Not mine, but a beautiful restoration posted on CR


----------



## Dale Alan (Nov 7, 2016)

That is one beautiful bike,amazing detail.


----------



## Underground Bicycle Shop (Nov 7, 2016)

Stunning from front to back


----------



## fordmike65 (Nov 7, 2016)

@Velocipedist Co.


----------



## bulldog1935 (Nov 9, 2016)

fordmike65 said:


> @Velocipedist Co.



I followed the member's link and not sure of the significance, but this bike is in Adelaide, SA, Australia.


----------



## fordmike65 (Nov 9, 2016)

bulldog1935 said:


> I followed the member's link and not sure of the significance, but this bike is in Adelaide, SA, Australia.

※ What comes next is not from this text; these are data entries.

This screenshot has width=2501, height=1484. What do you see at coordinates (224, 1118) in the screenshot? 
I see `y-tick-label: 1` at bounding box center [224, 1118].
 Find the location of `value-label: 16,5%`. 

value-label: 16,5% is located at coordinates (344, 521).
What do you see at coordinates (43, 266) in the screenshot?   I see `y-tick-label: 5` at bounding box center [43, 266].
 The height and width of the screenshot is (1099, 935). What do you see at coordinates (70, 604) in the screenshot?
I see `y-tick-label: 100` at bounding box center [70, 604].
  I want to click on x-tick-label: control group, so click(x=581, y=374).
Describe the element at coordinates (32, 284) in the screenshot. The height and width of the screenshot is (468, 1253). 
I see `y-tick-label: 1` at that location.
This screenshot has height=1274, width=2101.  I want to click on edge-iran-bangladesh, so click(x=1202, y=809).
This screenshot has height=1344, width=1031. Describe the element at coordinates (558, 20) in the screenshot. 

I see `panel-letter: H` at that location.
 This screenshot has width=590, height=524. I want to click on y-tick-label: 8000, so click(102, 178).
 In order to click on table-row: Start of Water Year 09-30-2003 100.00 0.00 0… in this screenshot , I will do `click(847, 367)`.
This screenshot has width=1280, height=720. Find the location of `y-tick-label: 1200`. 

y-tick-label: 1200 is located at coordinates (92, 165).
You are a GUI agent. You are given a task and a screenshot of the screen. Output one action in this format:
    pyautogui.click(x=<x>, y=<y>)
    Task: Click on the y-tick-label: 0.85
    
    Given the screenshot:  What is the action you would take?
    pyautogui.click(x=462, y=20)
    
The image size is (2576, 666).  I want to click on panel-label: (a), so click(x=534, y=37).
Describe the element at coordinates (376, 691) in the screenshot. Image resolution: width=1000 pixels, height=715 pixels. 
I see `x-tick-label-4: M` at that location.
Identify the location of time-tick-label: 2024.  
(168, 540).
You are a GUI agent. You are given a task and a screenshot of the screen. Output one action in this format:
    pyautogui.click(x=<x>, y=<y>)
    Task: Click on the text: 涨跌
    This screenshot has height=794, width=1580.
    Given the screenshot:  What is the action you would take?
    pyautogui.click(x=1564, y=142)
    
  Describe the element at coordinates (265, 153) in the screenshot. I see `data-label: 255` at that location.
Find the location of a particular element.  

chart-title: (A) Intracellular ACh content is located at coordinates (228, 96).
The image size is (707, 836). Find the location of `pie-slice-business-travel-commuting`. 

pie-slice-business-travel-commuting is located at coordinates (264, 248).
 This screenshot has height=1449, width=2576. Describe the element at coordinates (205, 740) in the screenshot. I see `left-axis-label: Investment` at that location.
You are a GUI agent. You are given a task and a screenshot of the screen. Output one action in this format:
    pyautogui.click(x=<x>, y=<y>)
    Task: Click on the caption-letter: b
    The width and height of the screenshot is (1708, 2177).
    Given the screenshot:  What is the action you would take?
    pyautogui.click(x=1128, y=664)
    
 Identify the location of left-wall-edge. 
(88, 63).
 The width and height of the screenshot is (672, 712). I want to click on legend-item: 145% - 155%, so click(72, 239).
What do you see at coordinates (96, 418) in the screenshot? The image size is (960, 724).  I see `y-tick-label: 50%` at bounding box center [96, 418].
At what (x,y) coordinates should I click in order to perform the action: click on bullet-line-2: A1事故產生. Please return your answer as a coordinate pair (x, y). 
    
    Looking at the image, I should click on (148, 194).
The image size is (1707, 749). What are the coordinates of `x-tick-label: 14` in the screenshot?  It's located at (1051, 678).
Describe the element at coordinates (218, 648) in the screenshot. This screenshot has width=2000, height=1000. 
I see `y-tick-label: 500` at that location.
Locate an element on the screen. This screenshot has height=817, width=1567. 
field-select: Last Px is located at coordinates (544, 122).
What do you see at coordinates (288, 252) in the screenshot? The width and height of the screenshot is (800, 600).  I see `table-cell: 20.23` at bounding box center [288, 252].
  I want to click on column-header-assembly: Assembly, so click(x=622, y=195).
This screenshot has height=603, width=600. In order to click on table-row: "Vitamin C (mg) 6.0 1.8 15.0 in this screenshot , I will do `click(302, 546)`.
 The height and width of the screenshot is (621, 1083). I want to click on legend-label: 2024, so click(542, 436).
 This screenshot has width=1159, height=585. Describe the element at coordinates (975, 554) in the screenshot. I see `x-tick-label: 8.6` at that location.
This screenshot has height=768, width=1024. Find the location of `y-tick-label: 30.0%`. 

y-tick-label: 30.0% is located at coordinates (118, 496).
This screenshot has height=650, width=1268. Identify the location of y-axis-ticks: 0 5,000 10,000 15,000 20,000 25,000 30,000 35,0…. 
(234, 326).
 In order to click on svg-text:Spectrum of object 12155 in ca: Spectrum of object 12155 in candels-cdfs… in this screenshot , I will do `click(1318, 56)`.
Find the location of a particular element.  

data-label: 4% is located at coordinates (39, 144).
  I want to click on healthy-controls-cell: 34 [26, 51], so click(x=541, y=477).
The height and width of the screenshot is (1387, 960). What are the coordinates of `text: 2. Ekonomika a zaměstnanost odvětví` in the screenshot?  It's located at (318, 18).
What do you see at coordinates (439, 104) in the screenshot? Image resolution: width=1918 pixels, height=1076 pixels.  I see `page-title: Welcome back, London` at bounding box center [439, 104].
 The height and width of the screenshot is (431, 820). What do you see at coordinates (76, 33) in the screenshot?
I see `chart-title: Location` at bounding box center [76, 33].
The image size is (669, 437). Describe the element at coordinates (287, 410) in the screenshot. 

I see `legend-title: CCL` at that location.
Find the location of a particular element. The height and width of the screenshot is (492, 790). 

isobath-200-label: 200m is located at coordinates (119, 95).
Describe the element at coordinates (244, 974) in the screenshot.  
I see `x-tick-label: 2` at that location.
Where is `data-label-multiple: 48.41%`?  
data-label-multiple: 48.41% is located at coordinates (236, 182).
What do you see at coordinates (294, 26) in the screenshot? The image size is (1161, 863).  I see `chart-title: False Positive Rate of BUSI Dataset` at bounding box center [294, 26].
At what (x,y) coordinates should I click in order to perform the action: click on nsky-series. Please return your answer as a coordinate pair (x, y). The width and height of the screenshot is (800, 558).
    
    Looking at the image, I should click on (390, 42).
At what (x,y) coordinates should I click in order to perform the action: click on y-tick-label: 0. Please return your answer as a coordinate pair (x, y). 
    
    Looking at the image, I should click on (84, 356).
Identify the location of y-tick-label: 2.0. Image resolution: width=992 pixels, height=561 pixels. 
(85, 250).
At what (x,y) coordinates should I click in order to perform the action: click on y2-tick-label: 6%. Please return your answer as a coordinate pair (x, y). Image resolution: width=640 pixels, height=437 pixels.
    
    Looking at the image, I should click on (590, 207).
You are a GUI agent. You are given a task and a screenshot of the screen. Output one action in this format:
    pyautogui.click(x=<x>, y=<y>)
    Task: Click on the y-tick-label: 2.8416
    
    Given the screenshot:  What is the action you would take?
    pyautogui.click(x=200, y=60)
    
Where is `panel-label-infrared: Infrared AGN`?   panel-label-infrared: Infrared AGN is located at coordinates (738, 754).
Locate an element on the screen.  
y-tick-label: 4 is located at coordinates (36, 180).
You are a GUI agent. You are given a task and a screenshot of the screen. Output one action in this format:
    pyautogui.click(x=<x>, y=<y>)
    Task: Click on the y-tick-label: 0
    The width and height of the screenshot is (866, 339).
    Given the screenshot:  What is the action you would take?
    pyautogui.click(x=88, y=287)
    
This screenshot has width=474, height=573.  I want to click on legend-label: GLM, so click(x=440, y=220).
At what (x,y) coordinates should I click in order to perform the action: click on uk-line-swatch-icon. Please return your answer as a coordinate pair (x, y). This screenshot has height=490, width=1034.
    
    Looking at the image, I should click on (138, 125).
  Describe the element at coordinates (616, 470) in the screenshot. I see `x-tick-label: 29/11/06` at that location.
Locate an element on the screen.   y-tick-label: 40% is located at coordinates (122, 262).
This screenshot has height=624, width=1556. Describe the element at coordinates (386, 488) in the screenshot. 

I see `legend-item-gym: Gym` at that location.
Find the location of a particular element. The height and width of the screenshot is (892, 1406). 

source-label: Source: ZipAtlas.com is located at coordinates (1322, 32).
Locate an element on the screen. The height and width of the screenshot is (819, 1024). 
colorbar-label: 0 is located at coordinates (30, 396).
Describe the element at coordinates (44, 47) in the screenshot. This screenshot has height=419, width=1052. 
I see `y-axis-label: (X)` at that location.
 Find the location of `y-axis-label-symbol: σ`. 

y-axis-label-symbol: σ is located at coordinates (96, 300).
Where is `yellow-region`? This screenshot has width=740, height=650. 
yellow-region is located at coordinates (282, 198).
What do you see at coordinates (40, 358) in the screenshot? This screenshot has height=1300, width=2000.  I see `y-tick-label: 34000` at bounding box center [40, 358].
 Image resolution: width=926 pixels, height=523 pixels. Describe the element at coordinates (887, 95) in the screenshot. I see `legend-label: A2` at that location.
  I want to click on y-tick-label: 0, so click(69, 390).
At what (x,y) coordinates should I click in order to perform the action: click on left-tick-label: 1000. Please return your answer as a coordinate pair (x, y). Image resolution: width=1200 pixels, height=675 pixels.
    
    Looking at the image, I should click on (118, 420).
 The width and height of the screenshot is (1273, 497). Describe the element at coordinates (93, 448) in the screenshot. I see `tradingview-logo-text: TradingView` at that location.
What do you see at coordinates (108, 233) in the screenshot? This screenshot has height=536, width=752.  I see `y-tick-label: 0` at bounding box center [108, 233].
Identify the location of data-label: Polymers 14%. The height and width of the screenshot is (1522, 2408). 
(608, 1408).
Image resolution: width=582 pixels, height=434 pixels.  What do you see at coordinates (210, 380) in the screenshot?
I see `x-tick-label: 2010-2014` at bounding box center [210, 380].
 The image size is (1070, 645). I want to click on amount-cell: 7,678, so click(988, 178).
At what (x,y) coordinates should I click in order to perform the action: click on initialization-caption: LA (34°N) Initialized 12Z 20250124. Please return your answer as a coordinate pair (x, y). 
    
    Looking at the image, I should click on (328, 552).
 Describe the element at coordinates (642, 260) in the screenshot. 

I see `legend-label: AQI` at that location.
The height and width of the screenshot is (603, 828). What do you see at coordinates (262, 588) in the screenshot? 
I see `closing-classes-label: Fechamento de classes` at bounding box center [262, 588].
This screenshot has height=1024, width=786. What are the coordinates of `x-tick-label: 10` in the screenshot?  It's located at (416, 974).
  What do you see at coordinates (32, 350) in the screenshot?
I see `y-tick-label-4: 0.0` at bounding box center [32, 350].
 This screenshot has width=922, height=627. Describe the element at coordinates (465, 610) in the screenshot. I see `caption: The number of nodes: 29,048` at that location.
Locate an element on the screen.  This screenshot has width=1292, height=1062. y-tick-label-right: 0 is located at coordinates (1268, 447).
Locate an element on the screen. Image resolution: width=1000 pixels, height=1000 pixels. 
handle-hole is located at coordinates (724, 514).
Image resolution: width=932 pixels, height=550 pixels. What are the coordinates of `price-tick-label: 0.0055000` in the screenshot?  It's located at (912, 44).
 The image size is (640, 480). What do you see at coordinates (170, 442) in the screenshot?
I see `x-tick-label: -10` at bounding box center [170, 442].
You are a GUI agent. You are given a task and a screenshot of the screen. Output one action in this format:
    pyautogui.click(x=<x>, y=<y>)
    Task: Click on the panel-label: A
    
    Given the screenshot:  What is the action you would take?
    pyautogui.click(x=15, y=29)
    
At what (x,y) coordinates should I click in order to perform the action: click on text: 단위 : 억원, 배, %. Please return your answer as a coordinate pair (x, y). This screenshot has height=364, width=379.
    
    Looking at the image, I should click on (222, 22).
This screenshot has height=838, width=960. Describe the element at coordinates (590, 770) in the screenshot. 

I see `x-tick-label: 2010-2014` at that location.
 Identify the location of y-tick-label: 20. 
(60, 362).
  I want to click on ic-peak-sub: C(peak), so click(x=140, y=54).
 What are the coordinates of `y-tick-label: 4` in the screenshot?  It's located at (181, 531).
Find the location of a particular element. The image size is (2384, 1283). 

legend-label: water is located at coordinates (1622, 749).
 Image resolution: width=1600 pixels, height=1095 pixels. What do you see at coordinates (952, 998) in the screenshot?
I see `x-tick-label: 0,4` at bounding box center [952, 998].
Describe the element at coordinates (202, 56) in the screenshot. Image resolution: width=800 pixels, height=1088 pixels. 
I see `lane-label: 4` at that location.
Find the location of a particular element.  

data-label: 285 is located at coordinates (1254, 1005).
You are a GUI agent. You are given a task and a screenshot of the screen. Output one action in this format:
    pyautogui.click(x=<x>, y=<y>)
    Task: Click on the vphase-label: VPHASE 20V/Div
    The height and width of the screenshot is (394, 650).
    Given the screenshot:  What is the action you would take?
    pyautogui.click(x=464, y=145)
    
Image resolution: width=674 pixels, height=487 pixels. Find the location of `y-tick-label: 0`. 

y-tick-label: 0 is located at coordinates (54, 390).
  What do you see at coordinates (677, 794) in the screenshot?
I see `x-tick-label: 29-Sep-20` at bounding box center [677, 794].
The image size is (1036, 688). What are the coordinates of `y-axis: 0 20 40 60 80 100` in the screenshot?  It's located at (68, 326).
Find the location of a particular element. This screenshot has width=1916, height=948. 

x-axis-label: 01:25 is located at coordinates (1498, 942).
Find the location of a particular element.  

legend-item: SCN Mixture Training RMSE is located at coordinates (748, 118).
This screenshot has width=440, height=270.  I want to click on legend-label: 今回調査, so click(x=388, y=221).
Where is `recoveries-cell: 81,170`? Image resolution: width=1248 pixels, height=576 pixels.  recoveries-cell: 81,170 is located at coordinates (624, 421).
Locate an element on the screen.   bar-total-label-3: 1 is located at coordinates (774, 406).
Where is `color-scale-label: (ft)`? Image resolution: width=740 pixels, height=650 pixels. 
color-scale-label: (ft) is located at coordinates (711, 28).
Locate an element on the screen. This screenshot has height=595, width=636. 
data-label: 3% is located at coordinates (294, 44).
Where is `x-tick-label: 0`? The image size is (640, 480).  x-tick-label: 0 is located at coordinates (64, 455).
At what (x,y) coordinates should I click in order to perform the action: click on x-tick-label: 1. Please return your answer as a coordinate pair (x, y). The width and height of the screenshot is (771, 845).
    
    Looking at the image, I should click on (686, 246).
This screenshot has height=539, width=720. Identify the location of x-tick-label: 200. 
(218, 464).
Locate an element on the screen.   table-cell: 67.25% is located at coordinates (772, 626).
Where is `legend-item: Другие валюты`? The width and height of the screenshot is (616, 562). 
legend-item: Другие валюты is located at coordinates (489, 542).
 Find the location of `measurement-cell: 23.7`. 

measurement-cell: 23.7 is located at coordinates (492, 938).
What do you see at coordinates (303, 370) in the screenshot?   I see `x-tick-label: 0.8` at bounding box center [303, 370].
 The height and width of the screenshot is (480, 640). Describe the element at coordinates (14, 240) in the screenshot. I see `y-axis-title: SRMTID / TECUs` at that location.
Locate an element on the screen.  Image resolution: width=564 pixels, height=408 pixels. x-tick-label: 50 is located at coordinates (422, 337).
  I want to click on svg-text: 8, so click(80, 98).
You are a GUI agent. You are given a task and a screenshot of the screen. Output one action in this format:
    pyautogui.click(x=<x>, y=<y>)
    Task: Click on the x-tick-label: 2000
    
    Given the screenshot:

Was hoping he'd check this bike out. He has at least one Hetchins.


----------



## bulldog1935 (Nov 14, 2016)

here's another bike with Marsh handlebars
a Bates of comparable age


----------



## Freqman1 (Nov 14, 2016)

One of these days I want me one of these curly stay bikes! V/r Shawn


----------



## fatbike (Nov 16, 2016)

bulldog1935 said:


> Not mine, but a beautiful restoration posted on CR



Very cool bike, restored or not. Thx for sharing.


----------



## fatbike (Nov 16, 2016)

bulldog1935 said:


> here's another bike with Marsh handlebars
> a Bates of comparable age



Bates! My favorite. Nice!


----------



## bulldog1935 (Nov 18, 2016)

Freqman1 said:


> One of these days I want me one of these curly stay bikes! V/r Shawn



curly stays and forks were the original suspension bike - they were built to act as springs.


----------